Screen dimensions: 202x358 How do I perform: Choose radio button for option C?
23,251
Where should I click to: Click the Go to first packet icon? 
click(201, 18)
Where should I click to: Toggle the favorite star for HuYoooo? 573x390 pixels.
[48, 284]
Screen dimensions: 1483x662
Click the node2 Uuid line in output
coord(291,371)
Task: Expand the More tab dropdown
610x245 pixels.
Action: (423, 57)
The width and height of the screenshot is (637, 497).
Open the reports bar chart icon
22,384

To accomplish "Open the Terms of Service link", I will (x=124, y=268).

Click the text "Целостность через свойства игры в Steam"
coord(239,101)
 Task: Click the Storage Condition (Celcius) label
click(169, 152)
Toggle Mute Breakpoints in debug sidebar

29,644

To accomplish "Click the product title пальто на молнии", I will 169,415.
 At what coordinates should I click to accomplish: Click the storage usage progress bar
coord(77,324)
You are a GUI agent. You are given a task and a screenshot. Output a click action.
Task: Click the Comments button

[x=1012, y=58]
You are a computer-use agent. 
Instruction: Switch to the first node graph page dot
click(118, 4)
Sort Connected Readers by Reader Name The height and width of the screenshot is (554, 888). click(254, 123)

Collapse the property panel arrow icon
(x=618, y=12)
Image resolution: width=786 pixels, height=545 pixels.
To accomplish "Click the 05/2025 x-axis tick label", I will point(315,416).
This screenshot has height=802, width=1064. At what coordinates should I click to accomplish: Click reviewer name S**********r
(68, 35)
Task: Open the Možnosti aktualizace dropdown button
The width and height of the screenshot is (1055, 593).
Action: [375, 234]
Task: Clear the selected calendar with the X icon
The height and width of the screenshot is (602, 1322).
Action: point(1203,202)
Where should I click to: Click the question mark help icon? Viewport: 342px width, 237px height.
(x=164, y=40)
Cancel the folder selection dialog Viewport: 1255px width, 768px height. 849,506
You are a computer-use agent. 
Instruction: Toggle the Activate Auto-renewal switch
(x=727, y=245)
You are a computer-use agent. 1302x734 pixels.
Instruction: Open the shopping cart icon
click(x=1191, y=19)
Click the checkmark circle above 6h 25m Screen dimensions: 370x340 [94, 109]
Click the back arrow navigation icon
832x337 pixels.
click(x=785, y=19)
----
Aim of the exercise: Return all of the items above word for word, keeping every line unchanged and in the same order.

Completed task:
Screen dimensions: 202x358 How do I perform: Choose radio button for option C?
23,251
Where should I click to: Click the Go to first packet icon? 
click(201, 18)
Where should I click to: Toggle the favorite star for HuYoooo? 573x390 pixels.
[48, 284]
Screen dimensions: 1483x662
Click the node2 Uuid line in output
coord(291,371)
Task: Expand the More tab dropdown
610x245 pixels.
Action: (423, 57)
The width and height of the screenshot is (637, 497).
Open the reports bar chart icon
22,384

To accomplish "Open the Terms of Service link", I will (x=124, y=268).

Click the text "Целостность через свойства игры в Steam"
coord(239,101)
 Task: Click the Storage Condition (Celcius) label
click(169, 152)
Toggle Mute Breakpoints in debug sidebar

29,644

To accomplish "Click the product title пальто на молнии", I will 169,415.
 At what coordinates should I click to accomplish: Click the storage usage progress bar
coord(77,324)
You are a GUI agent. You are given a task and a screenshot. Output a click action.
Task: Click the Comments button

[x=1012, y=58]
You are a computer-use agent. 
Instruction: Switch to the first node graph page dot
click(118, 4)
Sort Connected Readers by Reader Name The height and width of the screenshot is (554, 888). click(254, 123)

Collapse the property panel arrow icon
(x=618, y=12)
Image resolution: width=786 pixels, height=545 pixels.
To accomplish "Click the 05/2025 x-axis tick label", I will point(315,416).
This screenshot has height=802, width=1064. At what coordinates should I click to accomplish: Click reviewer name S**********r
(68, 35)
Task: Open the Možnosti aktualizace dropdown button
The width and height of the screenshot is (1055, 593).
Action: [375, 234]
Task: Clear the selected calendar with the X icon
The height and width of the screenshot is (602, 1322).
Action: point(1203,202)
Where should I click to: Click the question mark help icon? Viewport: 342px width, 237px height.
(x=164, y=40)
Cancel the folder selection dialog Viewport: 1255px width, 768px height. 849,506
You are a computer-use agent. 
Instruction: Toggle the Activate Auto-renewal switch
(x=727, y=245)
You are a computer-use agent. 1302x734 pixels.
Instruction: Open the shopping cart icon
click(x=1191, y=19)
Click the checkmark circle above 6h 25m Screen dimensions: 370x340 [94, 109]
Click the back arrow navigation icon
832x337 pixels.
click(x=785, y=19)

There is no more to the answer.